┌──
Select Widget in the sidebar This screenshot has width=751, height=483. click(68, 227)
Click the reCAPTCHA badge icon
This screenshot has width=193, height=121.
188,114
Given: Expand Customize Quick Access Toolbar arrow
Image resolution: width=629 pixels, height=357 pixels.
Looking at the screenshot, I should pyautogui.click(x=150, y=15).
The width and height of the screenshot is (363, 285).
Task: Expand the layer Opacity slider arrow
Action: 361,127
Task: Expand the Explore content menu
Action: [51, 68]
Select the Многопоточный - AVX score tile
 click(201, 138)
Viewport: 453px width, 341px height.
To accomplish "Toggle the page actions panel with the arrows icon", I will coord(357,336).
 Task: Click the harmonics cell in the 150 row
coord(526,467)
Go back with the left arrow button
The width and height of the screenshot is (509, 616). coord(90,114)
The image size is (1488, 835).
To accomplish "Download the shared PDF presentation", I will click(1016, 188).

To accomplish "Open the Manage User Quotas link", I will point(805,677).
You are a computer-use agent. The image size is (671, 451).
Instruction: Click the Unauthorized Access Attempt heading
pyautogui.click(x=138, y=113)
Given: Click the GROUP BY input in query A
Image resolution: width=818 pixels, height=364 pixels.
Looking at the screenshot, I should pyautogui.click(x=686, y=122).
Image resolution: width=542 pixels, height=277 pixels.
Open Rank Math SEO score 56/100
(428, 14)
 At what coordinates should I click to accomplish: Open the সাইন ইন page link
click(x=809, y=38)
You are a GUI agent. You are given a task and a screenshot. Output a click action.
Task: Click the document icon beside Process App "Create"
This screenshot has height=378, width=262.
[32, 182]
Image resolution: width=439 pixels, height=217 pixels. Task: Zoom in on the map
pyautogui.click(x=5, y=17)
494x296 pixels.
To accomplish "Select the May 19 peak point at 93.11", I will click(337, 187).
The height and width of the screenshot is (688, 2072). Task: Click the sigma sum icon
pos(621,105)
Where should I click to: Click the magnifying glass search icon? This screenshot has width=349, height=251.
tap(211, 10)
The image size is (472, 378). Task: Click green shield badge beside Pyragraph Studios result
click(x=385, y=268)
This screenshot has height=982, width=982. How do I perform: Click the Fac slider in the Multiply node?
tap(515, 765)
└──
-- Work task --
From the line that contains "Where should I" through the final line of the entries above, every line must be reproduced exactly and nothing more.

-- Task answer --
Where should I click to: Click the magnifying glass search icon? This screenshot has width=349, height=251.
tap(211, 10)
The image size is (472, 378). Task: Click green shield badge beside Pyragraph Studios result
click(x=385, y=268)
This screenshot has height=982, width=982. How do I perform: Click the Fac slider in the Multiply node?
tap(515, 765)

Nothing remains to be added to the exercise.